В 1946 году его отправили в Москву и предложили работать по специальности. То есть практически его скоро заметили. Он стал руководить научно-исследовательской темой. Ему дали лабораторию и полигон. Через два года случилось несчастье — произошел взрыв. Волкову обожгло руки, голову, переломало кости. Чудом сохранились глаза. Когда он подлечился, его опять наказали. Как руководитель, он должен был отвечать.
Отправили в Магадан, сразу на должность начальника производства. С неподдельным восторгом описывал он поездку на пароходе — пролив Лаперуза, последний маяк Японии, Охотское море… Во время шторма он носился с кормы на нос, стараясь ничего не упустить. Качка на него не действовала. Он любовался бурей и сравнивал ее с картиной Айвазовского «Девятый вал». В свое время у него, видите ли, имелись сомнения — правильный ли цвет волны написал художник, бывают ли такие краски на гребне. Вцепившись в поручни, он проверял: огромный вал вздымался над головой, и оказалось, что Айвазовский прав. Приглядываясь к пылающим краскам тайги, он вспоминает Куинджи, Левитана, Шишкина, ну прямо заметки искусствоведа, будто он то и дело забегает в Русский музей сравнить.

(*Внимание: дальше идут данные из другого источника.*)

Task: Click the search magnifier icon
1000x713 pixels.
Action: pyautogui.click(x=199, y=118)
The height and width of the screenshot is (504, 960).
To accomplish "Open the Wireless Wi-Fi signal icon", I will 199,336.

Любой посторонний читатель вознегодовал бы — чего он строит из себя, ваньку валяет, до пейзажей ли? Манерничанье все это. Но я-то знал — кто пишет и кому. Ему показать надо было Жанне, что в любых условиях духовная жизнь его не гасла, в нем осталось поэтическое восприятие мира, не надо его жалеть, он все тот же, ему не нужны скидки. Иногда он перебирал в своих восторгах перед дикой красой природы. Его благодушие сбивалось на фальшь. Однако ни одной жалобы, ни укора — ничего не позволил себе. Роль трудная, под конец ему все больших усилий стоило удерживать себя, сам себя за горло держал, иногда полузадушенный вскрик послышится — одиночество («Никого у меня не осталось, и уже не приобрести»), неуверенность («Хотел бы знать, что Вы думаете, читая это письмо?